‘Cyprus should invest in infrastructure to empower the tech sector families moving to the island,’ stakeholders say
by Souzana Psara
This year’s TechIsland Summit, held in Limassol last week, examined a great deal of topics concerning the island’s business, technology, and innovation ecosystem. Among these was the pressing issue of housing for relocating technology professionals to Cyprus.
As Cyprus emerges as a thriving IT hub, the availability of suitable housing solutions has become paramount.
During the festival’s panel discussion on the theme of “Making Cyprus Home: Laying Foundations in Infrastructure for Tech Families,” Petr Valov, CEO of Exness, stated that “we need more transparency in the investment market to tackle corruption and provide a fair playing field for investors”.
One of the prominent concerns raised during the discussion was the unfavourable investment landscape in the housing market due to high taxation.
Yiannis Misirlis, Founding Director at Imperio and Deputy Chairman at Cyprus Developers Association (LBDA) emphasised the existing gap in the housing market.
He pointed out that the high demand outweighs the supply, leading to skyrocketing property prices driven by market forces, not just construction costs.
“There is a constant problem of more demand than supply in Cyprus, which is driving property prices to unsustainable levels,” Misirlis said.
What is more, bureaucratic hurdles also hinder the development of housing projects, as highlighted by Christiana Erotokritou, a member of the House of Representatives of Cyprus.
She stressed the urgent need for policy changes to streamline and expedite the procedures for housing development in Cyprus.
Erotokritou emphasised, that “we need to address the bureaucratic obstacles that slow down housing development in Cyprus and find ways to streamline the process”.
The panel revealed a staggering statistic: there are approximately 33,000 dormant housing units in Cyprus that have not been released to the market, further exacerbating the supply-demand gap.
To ensure the stability of the real estate sector and address the affordability crisis, Yiannis Misirlis proposed the creation of a master plan for the island, offering tax incentives to investors, and implementing faster procedures for planning permits.
“We need a master plan to guide the development of housing in Cyprus, tax incentives to attract investors, and streamlined planning procedures to speed up the construction process,” Misirlis explained.
The discussion, led by moderator Constantinos Savvides from PwC Cyprus, ended with a focus on the importance of planning ahead.
All the panellists agreed that it is necessary to review and restructure current housing policies to meet the changing demands of Cyprus’s growing technology sector.
The TechIsland Summit, held within the framework of the Reflect Festival, also explored the theme of the “Future of Living.”
The discussion revolved around smart, energy-efficient, and sustainable buildings that benefit both users and the environment.
Antonis Kakoullis, from the Pancyprian Association of Land Development and Building Entrepreneurs, highlighted the need for urban incentives to promote the construction of nearly zero-consumption buildings and the importance of increasing incentives for sustainable development.

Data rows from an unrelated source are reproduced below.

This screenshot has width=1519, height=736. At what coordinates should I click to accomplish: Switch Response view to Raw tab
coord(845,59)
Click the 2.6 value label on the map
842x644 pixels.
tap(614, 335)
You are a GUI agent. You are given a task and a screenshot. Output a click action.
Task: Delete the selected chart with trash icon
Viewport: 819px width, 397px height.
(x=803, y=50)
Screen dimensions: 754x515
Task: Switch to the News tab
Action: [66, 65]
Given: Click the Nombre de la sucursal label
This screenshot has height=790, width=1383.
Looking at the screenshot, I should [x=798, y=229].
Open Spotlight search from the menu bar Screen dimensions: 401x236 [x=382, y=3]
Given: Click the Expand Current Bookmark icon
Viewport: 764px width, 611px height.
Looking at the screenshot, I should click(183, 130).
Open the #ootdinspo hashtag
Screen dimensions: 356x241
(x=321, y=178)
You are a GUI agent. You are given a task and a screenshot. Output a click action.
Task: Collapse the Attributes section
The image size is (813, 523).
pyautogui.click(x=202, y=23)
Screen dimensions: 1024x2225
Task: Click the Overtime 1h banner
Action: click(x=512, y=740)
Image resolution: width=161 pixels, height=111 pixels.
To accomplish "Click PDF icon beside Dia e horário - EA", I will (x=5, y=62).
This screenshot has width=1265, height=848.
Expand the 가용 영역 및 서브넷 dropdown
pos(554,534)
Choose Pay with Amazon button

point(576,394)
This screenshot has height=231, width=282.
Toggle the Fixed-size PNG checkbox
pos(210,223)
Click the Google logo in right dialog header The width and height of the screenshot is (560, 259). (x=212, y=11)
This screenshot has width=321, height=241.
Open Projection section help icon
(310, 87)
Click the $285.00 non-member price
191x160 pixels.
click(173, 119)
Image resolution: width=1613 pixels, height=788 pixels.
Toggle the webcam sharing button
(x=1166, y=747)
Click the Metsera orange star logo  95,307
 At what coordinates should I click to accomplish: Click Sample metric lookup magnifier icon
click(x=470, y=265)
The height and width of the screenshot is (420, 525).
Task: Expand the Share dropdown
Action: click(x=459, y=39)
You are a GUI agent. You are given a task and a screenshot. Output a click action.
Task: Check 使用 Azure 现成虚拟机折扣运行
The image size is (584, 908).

According to Kakoullis, “We need urban incentives to encourage the construction of energy-efficient buildings and sustainable development in Cyprus”.
Moreover, the event emphasised the importance of leveraging the tech industry to propel the nation’s economic growth.
Urban planning was identified as a crucial aspect, with the aim of constructing densely populated yet livable cities.
The establishment of accelerators and incubators was also seen as vital to support the growth of startups in Cyprus.
However, beyond infrastructure, the upskilling of citizens was identified as paramount for the sustainability of international business in Cyprus.
Constantinos Petrides, the former Minister of Finance, said that “the upskilling of citizens is paramount for the sustainability of international business in Cyprus”. He also stressed the strategic importance of diversifying economic growth models.
Konstantin Zapoleansky of Zubr Capital, meanwhile, praised the island nation’s conducive economic atmosphere, highlighting its success as a free market economy.
Mirroring this sentiment, he stated, “Cyprus has a conducive economic atmosphere, which has led to its success as a free market economy.”
Mary Harney, Ireland’s former Tánaiste, underscored the need for harmonious relationships between enterprises and the wider community, particularly in sectors like education.
“Harmonious relationships between enterprises and the wider community, especially in sectors like education, are crucial,” she stated.
The TechIsland Summit, renowned for its emphasis on innovation and knowledge exchange, attracted leaders from diverse sectors, providing a highly valuable platform for individuals exploring the potential of Cyprus for their companies.
The event facilitated connections with key figures in the tech ground, establishing fruitful collaborations and fostering a vibrant ecosystem.
However, the rapid growth of the tech community in Cyprus has brought to light the pressing issue of addressing housing needs.
Stakeholders stressed the need for urgent reforms, including the implementation of a master plan, tax incentives for investors, and streamlined planning permit procedures, with speakers describing these measures as imperative and key in helping to stabilise the real estate sector and alleviate the affordability crisis.